Always pass on what you have learned – Yoda
Soon for me to have another post it is. But Kristen Lamb suggested blogging about my latest triumph – and what kind of padawan would I be if I didn’t listen to the master?
I got paid today (yay). I logged into my bank account, only to find I’d been overdrawn for a week. Not having a lot of them, I’m a little anal when it comes to my finances. I *hate* getting failed direct debit / automatic payment fees. I *hate* going overdrawn when I haven’t seen it coming. So it doesn’t happen much. These incur fees and fines that are more lost money on top of that already lost.
Last week, I specifically called my internet company because I knew the funds weren’t currently where they needed to be to pay my direct debit. I paid by card from a different account. And then confirmed at least 3 times that the direct debit wouldn’t go out this month.
Having checked and doubled checked on the phone – I then didn’t check my bank account to see if they lied to me. They did. They overdrew me. Meaning bank fees would ensue at the end of the month. So I called the bank to find out when these would occur and how much they would be ($15 – but that’s not the point!). I then called the internet company to have a fight and try to reclaim the fees that hadn’t yet happened. And I’m usually epically nonconfrontational (which apparently isn’t a word – but should be).
We had a little row about whether the customer service person I spoke to previously even know I was on a direct debit and wasn’t just paying by card. I explained that the whole reason I called was to make sure the direct debit could be averted. I had even asked if it was too late and if I should physically move cash around by foot from one bank to another (quicker than an internet transfer here in NZ, trust me) to make sure the payment could be made as usual. I was assured it would be fine.
The lady on the phone shot me down. But said she would review the call to see if my wild claims had foundation. My account being in credit, I could ask for a a refund. By this time, I’ve been paid, so I’m not overdrawn. I don’t mind being in credit with them, I just mind the impending fees for having been in my non-existent overdraft through no fault of my own.
There’s a lot going on at the moment. I’m a bit overwhelmed with work and life… The lady on the phone upset me far more than she should. By this point, I knew it was a case of $15. It was not the end of the world. I’m not even sure it met the threshold to be a matter of principle. But for some reason, it was. I was disproportionately incensed at the injustice (first world problems, ey?!). This reaction was the first hint that I need to take a chill pill, a step back and possibly a valium and calm down. And address the real issues I’m upset about at the moment.
The second clue was the unreal jubilation I felt when the lady called back and, apology in her voice, backtracked and said she’d refund the bank fee, having listened to my call of the week before. Could I send proof of the bank fee? Well, no. It hadn’t even happened yet.
But when it does, I’ll get it back 🙂 Victory is mine – I have won the battle!

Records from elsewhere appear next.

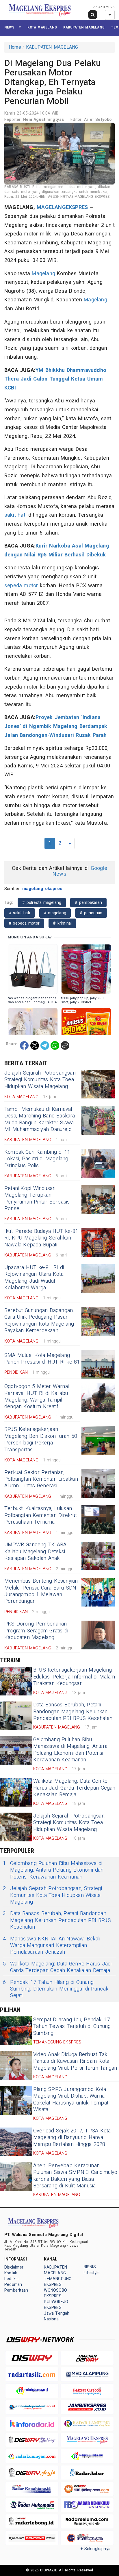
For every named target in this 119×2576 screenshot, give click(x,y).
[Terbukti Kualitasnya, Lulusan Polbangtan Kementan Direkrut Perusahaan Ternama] (98, 1519)
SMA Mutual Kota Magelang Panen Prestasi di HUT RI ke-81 (42, 1358)
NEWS (9, 27)
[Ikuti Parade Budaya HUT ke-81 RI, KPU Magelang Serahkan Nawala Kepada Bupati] (98, 1242)
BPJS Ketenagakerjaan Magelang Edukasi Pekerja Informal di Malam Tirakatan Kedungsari (74, 1676)
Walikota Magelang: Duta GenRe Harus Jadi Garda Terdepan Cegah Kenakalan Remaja (74, 1788)
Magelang (43, 273)
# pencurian (91, 913)
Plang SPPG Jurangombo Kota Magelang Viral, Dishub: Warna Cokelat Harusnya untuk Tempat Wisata (70, 2099)
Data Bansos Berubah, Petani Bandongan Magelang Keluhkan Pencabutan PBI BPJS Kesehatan (72, 1711)
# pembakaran (88, 903)
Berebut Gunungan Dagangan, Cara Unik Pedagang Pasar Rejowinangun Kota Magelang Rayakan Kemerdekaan (39, 1320)
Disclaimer (13, 2267)
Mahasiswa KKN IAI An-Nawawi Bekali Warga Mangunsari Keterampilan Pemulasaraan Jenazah (51, 1946)
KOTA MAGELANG (42, 27)
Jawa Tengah (56, 2313)
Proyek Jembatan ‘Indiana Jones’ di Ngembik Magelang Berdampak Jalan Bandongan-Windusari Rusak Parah (55, 726)
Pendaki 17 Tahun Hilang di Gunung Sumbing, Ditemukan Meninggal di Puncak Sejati (55, 1989)
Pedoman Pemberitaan (16, 2287)
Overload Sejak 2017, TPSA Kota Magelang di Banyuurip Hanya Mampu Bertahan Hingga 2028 (72, 2137)
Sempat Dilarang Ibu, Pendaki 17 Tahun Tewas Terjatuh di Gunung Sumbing (72, 2026)
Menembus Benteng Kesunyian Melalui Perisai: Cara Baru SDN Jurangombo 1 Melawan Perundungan (41, 1591)
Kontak (10, 2273)
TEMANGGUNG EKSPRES (57, 2282)
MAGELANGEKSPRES (62, 207)
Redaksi (11, 2279)
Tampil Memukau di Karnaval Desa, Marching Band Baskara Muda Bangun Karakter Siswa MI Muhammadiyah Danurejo (39, 1119)
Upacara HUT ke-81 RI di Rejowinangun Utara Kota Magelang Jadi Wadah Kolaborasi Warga (34, 1278)
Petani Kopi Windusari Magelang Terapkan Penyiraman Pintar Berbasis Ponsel (37, 1198)
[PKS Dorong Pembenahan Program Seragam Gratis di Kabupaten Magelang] (98, 1635)
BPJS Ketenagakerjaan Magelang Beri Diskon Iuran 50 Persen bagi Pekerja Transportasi (40, 1439)
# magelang (55, 913)
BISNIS (90, 2267)
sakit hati (15, 515)
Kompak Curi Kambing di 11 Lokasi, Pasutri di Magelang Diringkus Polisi (37, 1159)
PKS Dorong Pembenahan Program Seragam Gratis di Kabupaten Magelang (36, 1630)
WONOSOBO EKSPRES (55, 2293)
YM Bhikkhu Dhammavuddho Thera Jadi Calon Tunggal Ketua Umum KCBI (55, 379)
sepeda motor (21, 586)
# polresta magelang (41, 903)
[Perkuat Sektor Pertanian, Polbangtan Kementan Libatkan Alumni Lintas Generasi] (98, 1483)
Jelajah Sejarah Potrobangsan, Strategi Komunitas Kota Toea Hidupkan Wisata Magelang (40, 1079)
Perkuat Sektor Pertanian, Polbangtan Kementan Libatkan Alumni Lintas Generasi (41, 1479)
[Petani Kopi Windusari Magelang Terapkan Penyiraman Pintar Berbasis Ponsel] (98, 1199)
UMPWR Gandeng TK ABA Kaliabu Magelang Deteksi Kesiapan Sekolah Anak (35, 1551)
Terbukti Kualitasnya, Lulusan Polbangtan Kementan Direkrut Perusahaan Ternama (40, 1515)
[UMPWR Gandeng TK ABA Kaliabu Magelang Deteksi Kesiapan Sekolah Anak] (98, 1555)
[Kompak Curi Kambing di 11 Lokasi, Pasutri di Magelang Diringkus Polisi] (98, 1163)
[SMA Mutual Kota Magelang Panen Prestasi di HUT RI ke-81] (98, 1364)
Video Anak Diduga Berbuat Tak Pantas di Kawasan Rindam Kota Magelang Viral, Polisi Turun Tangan (75, 2061)
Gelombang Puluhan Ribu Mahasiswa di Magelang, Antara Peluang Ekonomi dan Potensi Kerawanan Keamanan (70, 1750)
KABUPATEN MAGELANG (84, 27)
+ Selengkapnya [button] (95, 2549)
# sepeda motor (24, 923)
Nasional (52, 2319)
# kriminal (62, 923)
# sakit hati (19, 913)
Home (15, 47)
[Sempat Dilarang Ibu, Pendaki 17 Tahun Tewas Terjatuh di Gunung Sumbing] (16, 2030)
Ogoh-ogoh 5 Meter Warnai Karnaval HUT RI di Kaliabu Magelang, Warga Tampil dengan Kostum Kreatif (36, 1396)
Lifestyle (92, 2273)
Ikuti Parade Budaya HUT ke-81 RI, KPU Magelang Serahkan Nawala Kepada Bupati (41, 1238)
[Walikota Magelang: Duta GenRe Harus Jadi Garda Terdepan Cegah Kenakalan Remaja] (16, 1792)
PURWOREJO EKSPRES (56, 2305)
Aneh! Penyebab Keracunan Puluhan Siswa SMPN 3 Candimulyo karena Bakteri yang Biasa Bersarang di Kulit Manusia (75, 2176)
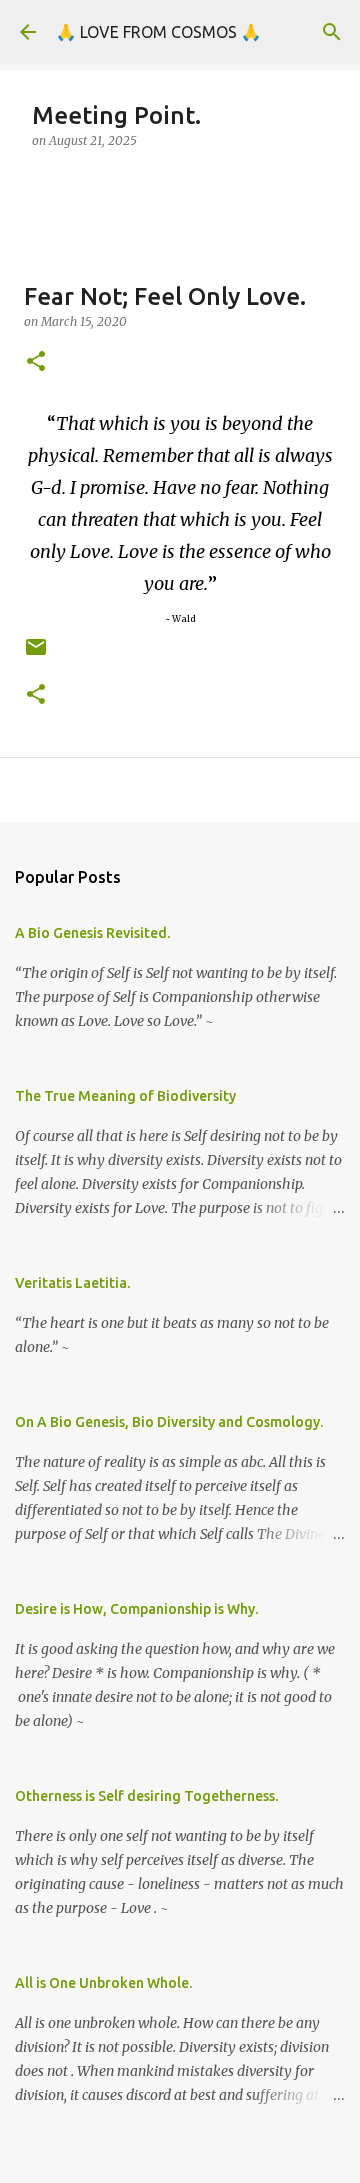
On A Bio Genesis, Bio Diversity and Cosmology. (169, 1422)
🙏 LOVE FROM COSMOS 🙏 (158, 32)
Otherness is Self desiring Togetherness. (146, 1796)
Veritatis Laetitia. (72, 1283)
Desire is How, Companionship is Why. (136, 1609)
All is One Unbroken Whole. (103, 1983)
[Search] (332, 32)
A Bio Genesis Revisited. (92, 933)
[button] (36, 362)
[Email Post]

To win the war, I’m going to have to get some perspective. Not to belittle my jubilation, but there are bigger victories to fight for right now.
Is anyone else outraged by unjustified bank fees? Has anyone had a similar little triumph give them a boost at exactly the right time? I think it’s ok to do a little victory dance. I definitely did one… And it was fine, since I then resolved to regain my perspective and get back to work!